Climate change is one of the biggest global challenges of our time. It is already affecting us today and we expect that future generations will be even more affected. Fortunately, governments and companies are setting increasingly ambitious climate goals, and work is being done all over the world to find solutions for both counteracting and adapting to climate change using technology.
In AI@SINTEF, we work with artificial intelligence and machine learning (ML) in a number of areas to reduce and manage climate change. A key to success is to combine AI and machine learning expertise with domain knowledge.
Energy mix and AI
The transition from fossil to renewable energy is one of the most important measures to reduce our greenhouse gas emissions. To promote use of emission-free energy, we need to reorganise energy production and distribution in smarter and more flexible ways than before.
Artificial intelligence can, among other tools, contribute to more efficient production planning to promote renewables in the energy mix while ensuring stable power delivery, and to maintain control over costs linked to upgrading and maintenance. Artificial intelligence can also enable higher and more flexible interchangeability between carbon-free energy carriers that is necessary for reaching a zero-emission society.
Mobility and transport
To reduce climate emissions from the transport sector, it is important to find new, more climate-friendly and efficient ways of transporting goods and people. This means not only finding the shortest or fastest route, but also which route will generate the least CO2 emissions. Indeed, decisions in logistics are driven by multiple goals which must balanced: Fastest delivery time, shortest route, cheapest delivery but also social and environmental impact.
By combining machine learning and optimization methods, we research how we can pack pallets with goods as efficiently as possible, so that we need fewer trucks to deliver the same volume. Using less truck for delivery will result in less CO2 emissions.
Both in cities and rural areas, we need efficient transport of people and goods. How do we find the best and most efficient routes, also when there are multiple pick-up points and stops? It may be relevant to switch between different transport modalities such as bus, metro or train, but car rentals and scooters should also be considered. In rural areas, the bus does not run as often, and it is more appropriate to have an on-demand solution. Can we design a flexible minibus without a fixed route taking both people and goods on-demand?
AI could also be used for more intelligent traffic management and for nudging people's behaviour in traffic. This can be used to achieve better flow in traffic, higher utilization of available capacity and transition to transport with less greenhouse gas emissions.
A large fraction of our total greenhouse gas emissions is related to the production of goods, in addition to their use. A crucial measure to reduce emissions is therefore to avoid unusable production, so-called Zero Defect Manufacturing, and to carry out production as resource-efficiently as possible. Here too, using AI methods has proved to be particularly useful.
An example is the production of corrugated cardboard, for which warp is a major problem. Here, artificial intelligence can help to understand the relationship between the application of glue, the drying speed in the production process, and the quality of both the processes and the final product. In turn, this makes it possible to reduce waste, errors, and defects. Production plans can also be optimized for lower energy consumption, together with other input factors such as material consumption, storage, and conversion of cardboard to boxes.
Faster transition to circular economy
A key factor for success is to reduce consumption of raw materials. We need to reuse more materials and repair products rather than throwing them away. To accelerate the transition to a circular economy, there are three areas of particular interest in which AI can make a difference:
- Design of circular products, components, and materials.
- Contribute to increased value creation and profitability for circular business models.
- Optimization of circular infrastructure and production.
Digitization and data management are tools allowing to follow material flows throughout entire value chains. This makes it easier to facilitate the recycling and reuse of materials before a resource ends up as waste. To promote reuse in industry, the ability to document the quality of recycled raw materials is important. This will enable efficient identification of raw materials with proper quality when needed. In addition, production facilities must be as flexible as possible to be able to maximally exploit recycled raw materials. To make this possible, it is essential to use data and artificial intelligence.
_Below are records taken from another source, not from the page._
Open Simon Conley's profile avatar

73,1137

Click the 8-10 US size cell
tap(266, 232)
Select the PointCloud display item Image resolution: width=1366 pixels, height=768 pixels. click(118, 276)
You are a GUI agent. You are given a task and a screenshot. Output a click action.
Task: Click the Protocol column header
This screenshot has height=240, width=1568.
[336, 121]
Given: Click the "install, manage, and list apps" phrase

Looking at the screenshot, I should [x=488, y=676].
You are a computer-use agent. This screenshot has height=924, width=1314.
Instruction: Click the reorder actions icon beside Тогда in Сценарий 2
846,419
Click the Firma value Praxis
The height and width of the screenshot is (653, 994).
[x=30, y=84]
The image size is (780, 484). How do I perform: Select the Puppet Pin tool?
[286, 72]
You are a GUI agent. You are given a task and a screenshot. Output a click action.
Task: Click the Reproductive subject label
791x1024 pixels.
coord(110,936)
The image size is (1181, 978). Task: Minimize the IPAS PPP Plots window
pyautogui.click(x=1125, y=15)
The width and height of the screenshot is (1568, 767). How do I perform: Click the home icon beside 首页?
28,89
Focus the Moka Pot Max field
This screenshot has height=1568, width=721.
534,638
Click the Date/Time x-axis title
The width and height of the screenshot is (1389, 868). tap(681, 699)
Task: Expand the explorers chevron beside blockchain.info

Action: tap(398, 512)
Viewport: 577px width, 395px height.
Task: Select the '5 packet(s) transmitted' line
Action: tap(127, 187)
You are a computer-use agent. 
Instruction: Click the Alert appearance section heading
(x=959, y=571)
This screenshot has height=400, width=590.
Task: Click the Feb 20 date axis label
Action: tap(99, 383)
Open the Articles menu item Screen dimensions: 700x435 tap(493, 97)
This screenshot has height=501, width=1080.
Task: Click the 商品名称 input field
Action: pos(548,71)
Efficient operation and refurbishing of buildings
Buildings and infrastructure are a major source of emissions. This applies to all phases: construction, use, refurbishing and demolition. Refurbishing a building is usually environmentally preferable over demolishing and building a new one. Nevertheless, demolition is often chosen over refurbishing.
AI can, through image analysis, data collection and modelling of the building stock, help to understand the current condition of the building and the financial consequences of different choices. Accurate models for building stock conditions can drive decisions toward refurbishment instead of demolition.
At the same time, we can reduce energy consumption in buildings through smart management and good material choices. Smart indoor climate management uses digital twins of the building and power system to provide the best possible experience for the user with the lowest possible energy consumption.
Reduce the societal risk associated with climate change
It is imperative that we act against climate changes. But at the same time changes are already happening and we need to deal with the consequences.
In some cases, we can estimate the risk of incidents and provide advice on preventive measures through modelling and data capture. Examples of this are monitoring of climate effects on buildings, management of surface water in built-up areas , as well as prediction and warning of landslides.
Artificial intelligence can also play a leading role in helping to get a better understanding of the situation during first response to disasters and other events, and thus increase the likelihood of taking good action.